## Problem requirements
Please put every line of the records below into a JSON list of strings, with one string per line and blank lines omitted.

## Material provided
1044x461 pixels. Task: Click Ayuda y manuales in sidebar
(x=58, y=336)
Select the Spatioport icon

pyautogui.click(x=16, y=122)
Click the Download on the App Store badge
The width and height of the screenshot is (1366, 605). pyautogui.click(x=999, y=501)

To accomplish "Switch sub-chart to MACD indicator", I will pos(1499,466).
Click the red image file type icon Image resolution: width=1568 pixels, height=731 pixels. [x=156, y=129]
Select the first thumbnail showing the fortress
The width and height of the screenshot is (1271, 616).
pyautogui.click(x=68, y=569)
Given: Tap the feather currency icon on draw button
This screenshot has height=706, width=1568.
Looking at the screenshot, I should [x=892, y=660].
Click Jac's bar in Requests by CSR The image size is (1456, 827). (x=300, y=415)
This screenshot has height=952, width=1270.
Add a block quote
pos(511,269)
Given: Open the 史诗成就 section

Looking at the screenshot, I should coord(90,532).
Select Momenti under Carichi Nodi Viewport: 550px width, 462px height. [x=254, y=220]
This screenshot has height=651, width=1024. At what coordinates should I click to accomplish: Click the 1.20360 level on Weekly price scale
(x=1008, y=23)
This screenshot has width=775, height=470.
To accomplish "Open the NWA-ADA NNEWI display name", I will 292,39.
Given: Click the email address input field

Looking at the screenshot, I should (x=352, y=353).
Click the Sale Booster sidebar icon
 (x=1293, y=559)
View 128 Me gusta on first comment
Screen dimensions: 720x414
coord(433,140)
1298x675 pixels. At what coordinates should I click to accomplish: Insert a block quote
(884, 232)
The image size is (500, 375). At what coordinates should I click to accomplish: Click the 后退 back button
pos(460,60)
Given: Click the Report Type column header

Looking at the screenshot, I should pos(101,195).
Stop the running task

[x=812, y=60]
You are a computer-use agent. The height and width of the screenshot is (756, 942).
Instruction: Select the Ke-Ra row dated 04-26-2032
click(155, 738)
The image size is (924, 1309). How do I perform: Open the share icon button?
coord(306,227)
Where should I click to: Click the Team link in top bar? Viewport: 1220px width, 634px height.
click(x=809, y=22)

## Written solution
[
  "1044x461 pixels. Task: Click Ayuda y manuales in sidebar",
  "(x=58, y=336)",
  "Select the Spatioport icon",
  "pyautogui.click(x=16, y=122)",
  "Click the Download on the App Store badge",
  "The width and height of the screenshot is (1366, 605). pyautogui.click(x=999, y=501)",
  "To accomplish \"Switch sub-chart to MACD indicator\", I will pos(1499,466).",
  "Click the red image file type icon Image resolution: width=1568 pixels, height=731 pixels. [x=156, y=129]",
  "Select the first thumbnail showing the fortress",
  "The width and height of the screenshot is (1271, 616).",
  "pyautogui.click(x=68, y=569)",
  "Given: Tap the feather currency icon on draw button",
  "This screenshot has height=706, width=1568.",
  "Looking at the screenshot, I should [x=892, y=660].",
  "Click Jac's bar in Requests by CSR The image size is (1456, 827). (x=300, y=415)",
  "This screenshot has height=952, width=1270.",
  "Add a block quote",
  "pos(511,269)",
  "Given: Open the 史诗成就 section",
  "Looking at the screenshot, I should coord(90,532).",
  "Select Momenti under Carichi Nodi Viewport: 550px width, 462px height. [x=254, y=220]",
  "This screenshot has height=651, width=1024. At what coordinates should I click to accomplish: Click the 1.20360 level on Weekly price scale",
  "(x=1008, y=23)",
  "This screenshot has width=775, height=470.",
  "To accomplish \"Open the NWA-ADA NNEWI display name\", I will 292,39.",
  "Given: Click the email address input field",
  "Looking at the screenshot, I should (x=352, y=353).",
  "Click the Sale Booster sidebar icon",
  " (x=1293, y=559)",
  "View 128 Me gusta on first comment",
  "Screen dimensions: 720x414",
  "coord(433,140)",
  "1298x675 pixels. At what coordinates should I click to accomplish: Insert a block quote",
  "(884, 232)",
  "The image size is (500, 375). At what coordinates should I click to accomplish: Click the 后退 back button",
  "pos(460,60)",
  "Given: Click the Report Type column header",
  "Looking at the screenshot, I should pos(101,195).",
  "Stop the running task",
  "[x=812, y=60]",
  "You are a computer-use agent. The height and width of the screenshot is (756, 942).",
  "Instruction: Select the Ke-Ra row dated 04-26-2032",
  "click(155, 738)",
  "The image size is (924, 1309). How do I perform: Open the share icon button?",
  "coord(306,227)",
  "Where should I click to: Click the Team link in top bar? Viewport: 1220px width, 634px height.",
  "click(x=809, y=22)"
]